Passados alguns anos, não vemos nas nossas cidades, na área de distribuição, nenhuma atenção a esse item normativo. Paradoxalmente, fomos encontrar no sul do Estado do Pará, em plena floresta amazônica, uma instalação dentro dos parâmetros estabelecidos pela norma (veja figura a seguir). Parabéns à empresa que investiu em segurança.
Figura 1 – Instalação no sul do Pará em conformidade com a NR 10.
É certo que este item na NR 10 não foi uma invenção do grupo GT-10, mas sim um aproveitamento de uma exigência constante dos manuais de concessionárias quanto à existência desses dispositivos nos postos de entrada , blindados, em média tensão.

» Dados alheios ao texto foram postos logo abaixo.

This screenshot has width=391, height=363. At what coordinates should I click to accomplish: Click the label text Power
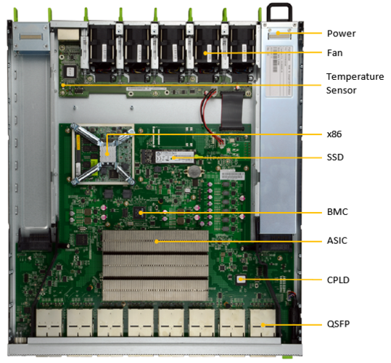click(341, 33)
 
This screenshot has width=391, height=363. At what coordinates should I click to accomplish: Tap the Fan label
click(334, 53)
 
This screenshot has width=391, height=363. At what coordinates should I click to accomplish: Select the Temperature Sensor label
click(355, 83)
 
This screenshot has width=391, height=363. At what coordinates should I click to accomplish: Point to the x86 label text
click(334, 134)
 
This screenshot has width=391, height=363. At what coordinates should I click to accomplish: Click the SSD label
click(335, 157)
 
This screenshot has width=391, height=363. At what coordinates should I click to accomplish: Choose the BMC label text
click(337, 212)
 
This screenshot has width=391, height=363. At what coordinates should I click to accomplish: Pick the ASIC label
click(337, 241)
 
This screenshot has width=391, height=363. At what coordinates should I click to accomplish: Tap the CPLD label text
click(338, 280)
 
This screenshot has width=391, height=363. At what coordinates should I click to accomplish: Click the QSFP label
click(338, 324)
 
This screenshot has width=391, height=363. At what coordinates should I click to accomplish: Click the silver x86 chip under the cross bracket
click(108, 153)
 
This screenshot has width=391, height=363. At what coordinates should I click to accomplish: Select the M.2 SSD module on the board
click(168, 156)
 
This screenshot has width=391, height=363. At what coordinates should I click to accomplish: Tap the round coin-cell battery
click(194, 171)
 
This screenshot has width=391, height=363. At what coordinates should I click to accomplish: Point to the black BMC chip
click(139, 213)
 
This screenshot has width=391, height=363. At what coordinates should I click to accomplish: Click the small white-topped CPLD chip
click(241, 280)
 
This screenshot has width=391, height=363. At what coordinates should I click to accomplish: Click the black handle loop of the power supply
click(279, 5)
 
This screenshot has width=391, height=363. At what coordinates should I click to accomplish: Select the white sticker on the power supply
click(279, 71)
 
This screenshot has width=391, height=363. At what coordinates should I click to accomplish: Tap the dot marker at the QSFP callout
click(263, 325)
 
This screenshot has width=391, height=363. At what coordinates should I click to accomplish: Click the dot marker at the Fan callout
click(205, 53)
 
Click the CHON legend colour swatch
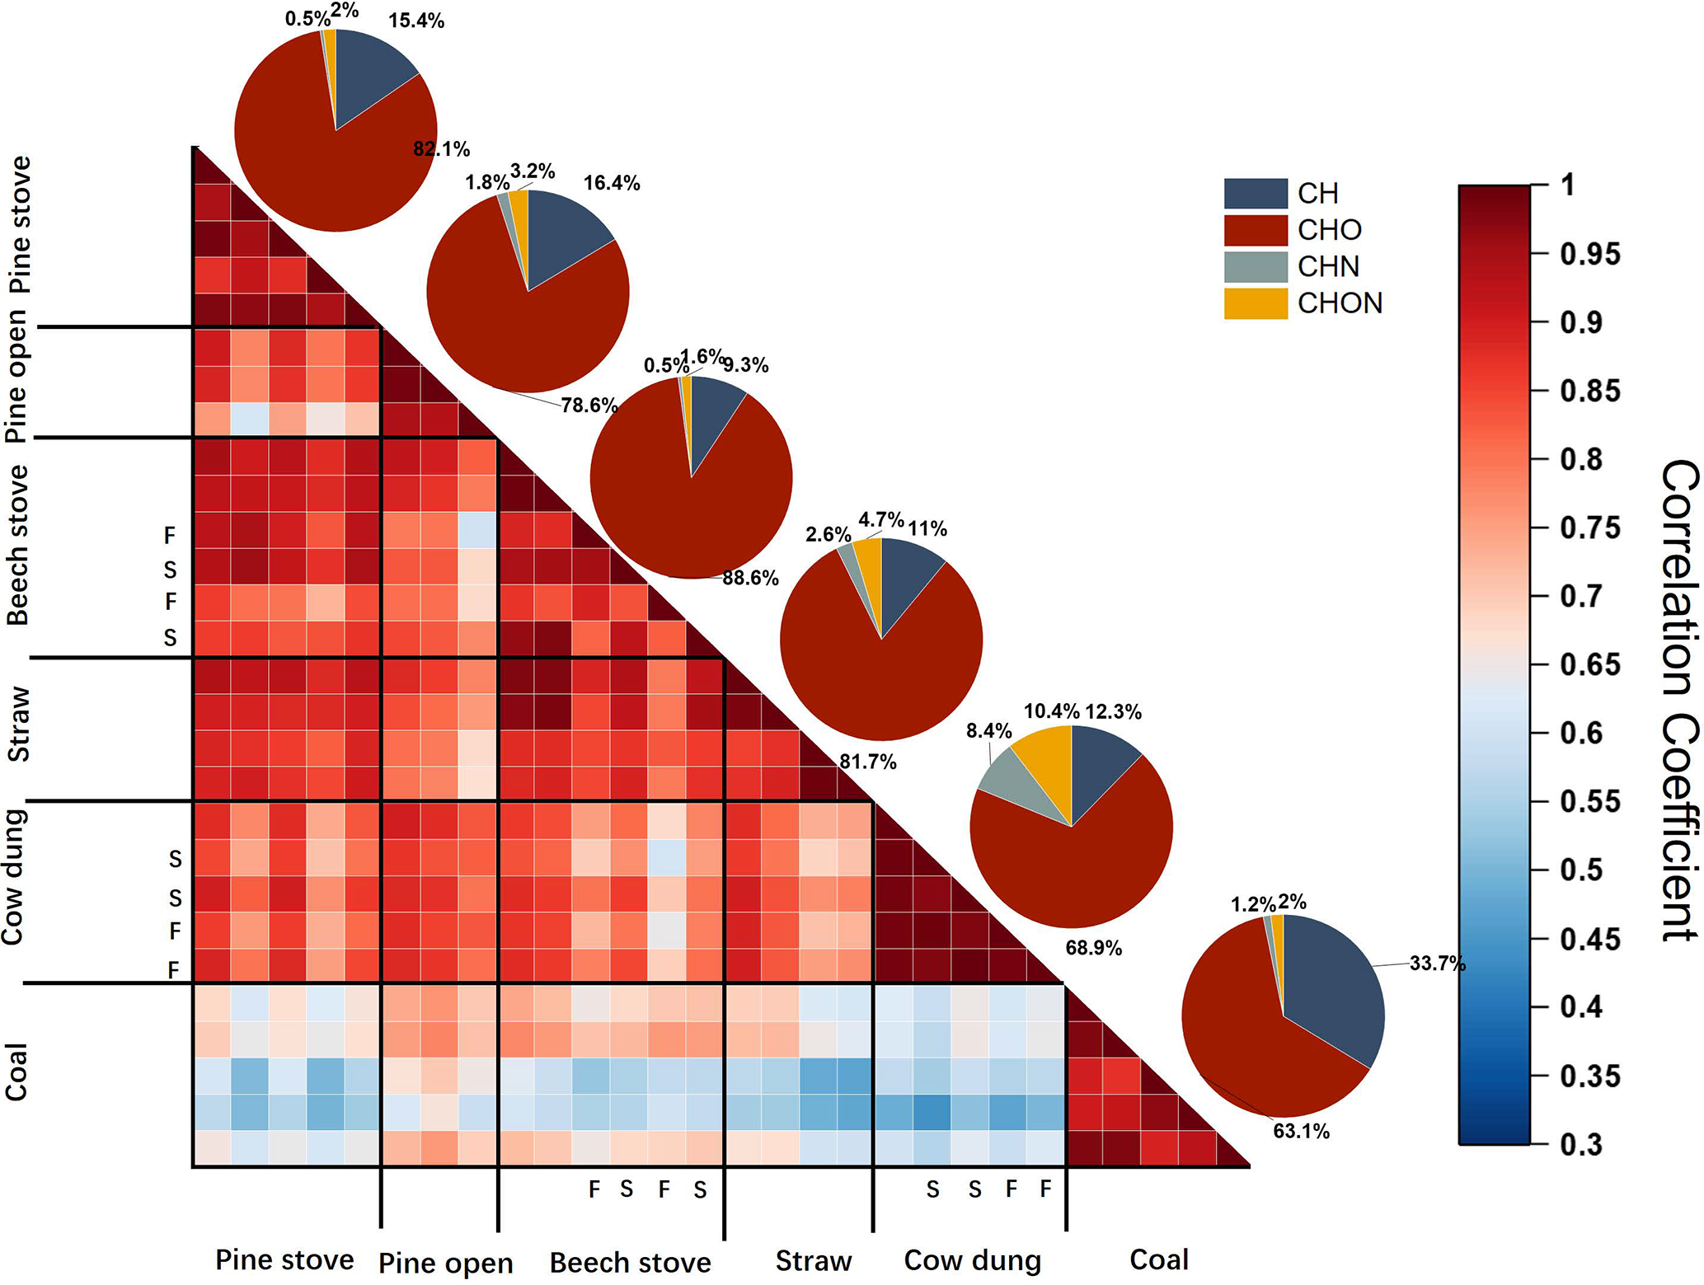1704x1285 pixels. coord(1255,303)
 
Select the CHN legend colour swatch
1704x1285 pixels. coord(1255,267)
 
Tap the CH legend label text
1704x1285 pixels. coord(1317,194)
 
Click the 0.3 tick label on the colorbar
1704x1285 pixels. coord(1580,1144)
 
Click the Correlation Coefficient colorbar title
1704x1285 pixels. coord(1678,701)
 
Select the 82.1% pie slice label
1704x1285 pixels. coord(441,149)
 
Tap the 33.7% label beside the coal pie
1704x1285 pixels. coord(1437,964)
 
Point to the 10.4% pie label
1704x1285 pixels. coord(1051,711)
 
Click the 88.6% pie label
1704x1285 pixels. coord(750,579)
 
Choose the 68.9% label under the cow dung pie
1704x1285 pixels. coord(1093,948)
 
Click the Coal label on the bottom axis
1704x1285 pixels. coord(1159,1259)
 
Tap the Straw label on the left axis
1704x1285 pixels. coord(18,725)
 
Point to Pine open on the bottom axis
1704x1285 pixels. coord(445,1263)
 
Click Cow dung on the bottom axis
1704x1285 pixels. coord(973,1260)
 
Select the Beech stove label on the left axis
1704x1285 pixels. coord(18,546)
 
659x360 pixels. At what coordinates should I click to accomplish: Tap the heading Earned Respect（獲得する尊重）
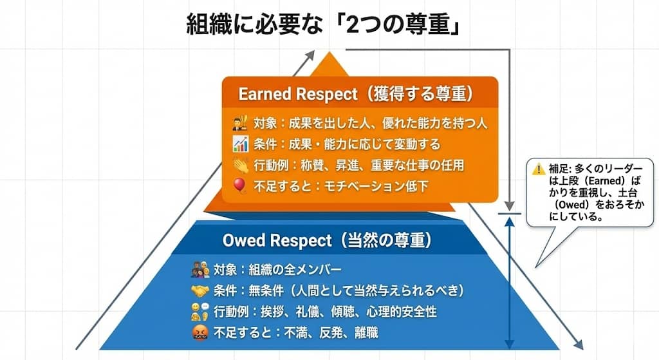click(x=356, y=94)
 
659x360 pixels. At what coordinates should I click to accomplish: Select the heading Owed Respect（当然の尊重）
click(x=327, y=240)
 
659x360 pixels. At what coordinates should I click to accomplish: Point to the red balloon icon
click(x=240, y=185)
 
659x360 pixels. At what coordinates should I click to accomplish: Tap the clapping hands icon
click(x=240, y=165)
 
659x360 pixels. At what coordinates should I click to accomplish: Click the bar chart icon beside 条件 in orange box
click(x=240, y=144)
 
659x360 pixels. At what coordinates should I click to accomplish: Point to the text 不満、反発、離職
click(x=338, y=334)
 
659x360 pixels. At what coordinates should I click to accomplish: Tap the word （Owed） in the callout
click(x=567, y=206)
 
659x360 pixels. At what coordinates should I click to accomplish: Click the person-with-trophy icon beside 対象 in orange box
click(x=240, y=122)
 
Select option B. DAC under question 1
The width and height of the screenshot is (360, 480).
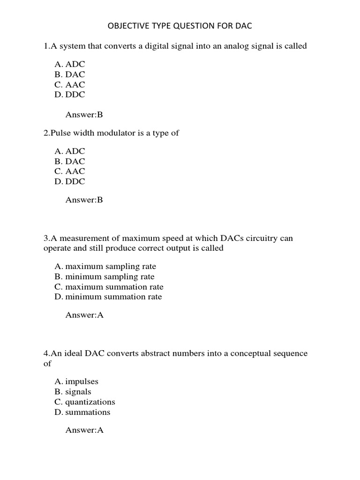click(x=70, y=74)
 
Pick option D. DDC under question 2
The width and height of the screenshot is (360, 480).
click(x=70, y=181)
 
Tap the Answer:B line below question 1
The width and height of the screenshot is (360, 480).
click(x=84, y=114)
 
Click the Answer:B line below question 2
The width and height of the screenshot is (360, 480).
click(x=84, y=200)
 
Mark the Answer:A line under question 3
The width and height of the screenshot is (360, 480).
click(x=84, y=315)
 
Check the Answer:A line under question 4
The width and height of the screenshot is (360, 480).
click(x=84, y=429)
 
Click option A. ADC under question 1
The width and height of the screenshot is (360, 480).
click(x=70, y=64)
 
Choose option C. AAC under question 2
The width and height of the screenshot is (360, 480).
click(x=70, y=171)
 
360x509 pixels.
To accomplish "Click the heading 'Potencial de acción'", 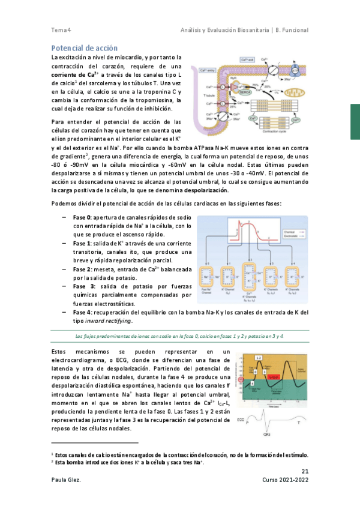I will tap(85, 47).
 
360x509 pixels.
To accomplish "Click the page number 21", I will tap(304, 471).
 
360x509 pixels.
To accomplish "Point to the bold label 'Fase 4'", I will tap(82, 313).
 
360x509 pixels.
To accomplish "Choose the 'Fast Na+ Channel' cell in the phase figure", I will tap(207, 277).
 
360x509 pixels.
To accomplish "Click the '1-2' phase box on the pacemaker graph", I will tap(259, 358).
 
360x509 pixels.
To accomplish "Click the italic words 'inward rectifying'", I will tap(111, 321).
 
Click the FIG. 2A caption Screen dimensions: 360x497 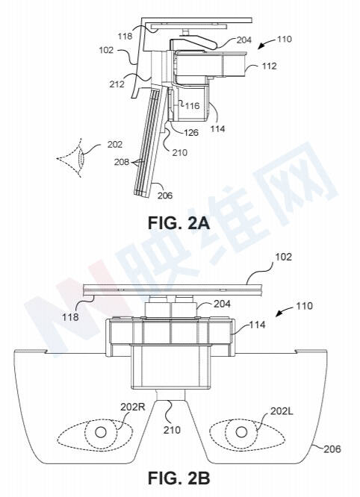tap(179, 223)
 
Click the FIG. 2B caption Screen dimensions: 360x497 tap(179, 478)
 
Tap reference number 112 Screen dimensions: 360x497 tap(269, 66)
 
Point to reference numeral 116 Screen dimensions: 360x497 tap(192, 105)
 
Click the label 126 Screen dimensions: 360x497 tap(190, 132)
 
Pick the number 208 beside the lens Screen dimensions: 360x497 tap(122, 162)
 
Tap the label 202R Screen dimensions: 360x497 tap(133, 407)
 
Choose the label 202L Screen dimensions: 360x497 tap(282, 410)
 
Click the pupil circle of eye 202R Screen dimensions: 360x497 tap(101, 432)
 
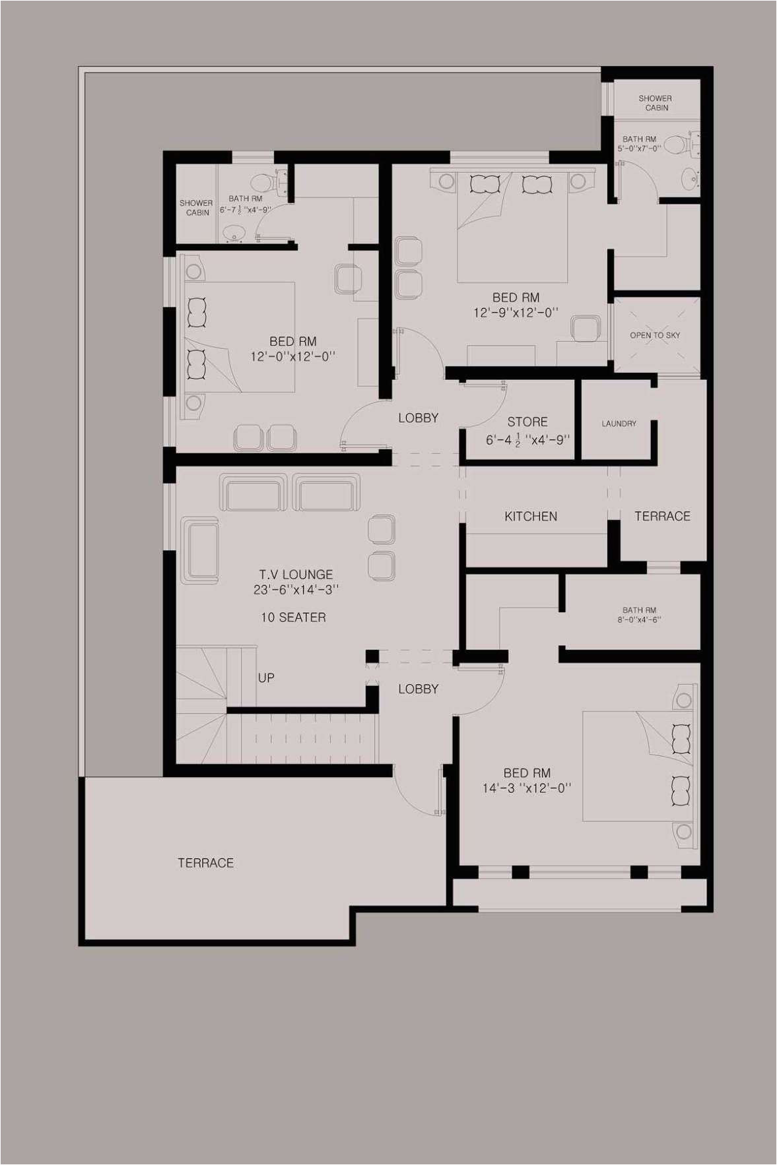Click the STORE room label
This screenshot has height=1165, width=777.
click(527, 422)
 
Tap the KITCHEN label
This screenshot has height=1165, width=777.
click(531, 516)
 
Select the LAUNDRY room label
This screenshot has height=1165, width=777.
click(619, 424)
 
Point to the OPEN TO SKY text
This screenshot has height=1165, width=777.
click(655, 335)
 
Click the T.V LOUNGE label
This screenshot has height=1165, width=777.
click(296, 574)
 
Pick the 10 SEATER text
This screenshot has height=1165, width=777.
click(293, 617)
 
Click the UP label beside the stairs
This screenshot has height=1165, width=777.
click(266, 677)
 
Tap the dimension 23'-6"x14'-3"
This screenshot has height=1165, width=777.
click(296, 590)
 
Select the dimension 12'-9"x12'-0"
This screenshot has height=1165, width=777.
click(516, 312)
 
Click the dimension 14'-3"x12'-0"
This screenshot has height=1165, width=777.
click(526, 788)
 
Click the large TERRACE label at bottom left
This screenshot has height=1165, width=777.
click(205, 862)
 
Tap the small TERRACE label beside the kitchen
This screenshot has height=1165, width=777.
click(662, 516)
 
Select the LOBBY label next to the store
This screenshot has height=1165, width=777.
click(418, 418)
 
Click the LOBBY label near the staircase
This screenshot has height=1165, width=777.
click(418, 689)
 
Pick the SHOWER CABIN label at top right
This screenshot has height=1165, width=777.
click(656, 103)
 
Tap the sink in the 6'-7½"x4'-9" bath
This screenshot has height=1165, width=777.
click(234, 232)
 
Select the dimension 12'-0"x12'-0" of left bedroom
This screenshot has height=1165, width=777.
click(292, 357)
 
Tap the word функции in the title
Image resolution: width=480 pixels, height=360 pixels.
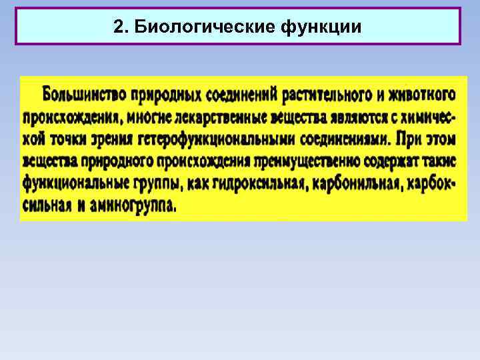(x=322, y=27)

Este dispositivo de manobra, nada mais é do que a automatização do processo de desenergização, preconizado e detalhado passo a passo no item 10.5.1. da norma, reservada naturalmente à necessidade de constatação da ausência de tensão. Esse processo de desenergização é resumido em cinco itens de segurança que sintetizamos a seguir:
Alguns fabricantes, atentos a essa nova “exigência” ou recomendação, já que o texto transformou a exigência legal em aconselhamento, desenvolveram recursos em equipamentos existentes em suas linhas de produção, os quais, devidamente adaptados, passaram a oferecer essas funções, citadas na norma, para circuitos de baixa tensão.
É certo que as dimensões desses dispositivos aumentam, ocupando mais espaço nos quadros elétricos, o que não convida à sua utilização e foi com certa tristeza que pudemos observar na última edição do CINASE, em Fortaleza, que um dos expositores, que saiu na frente e desenvolveu esse produto para circuitos de baixa tensão, talvez por um descuido, não o apresentou na exposição.
Uma vantagem desse dispositivo é o estabelecimento de um sistema (alternativo), em que só se consegue reenergizar por meio do mesmo dispositivo, com a movimentação das suas facas ou contatos solidários, da posição de desligado/aterrado para a posição de ligado.
A próxima etapa do CINASE será em Belém (PA). Vamos torcer para que, entre os produtos apresentados pelos patrocinadores, estejam enfatizados também aqueles destinados à segurança dos trabalhadores com eletricidade.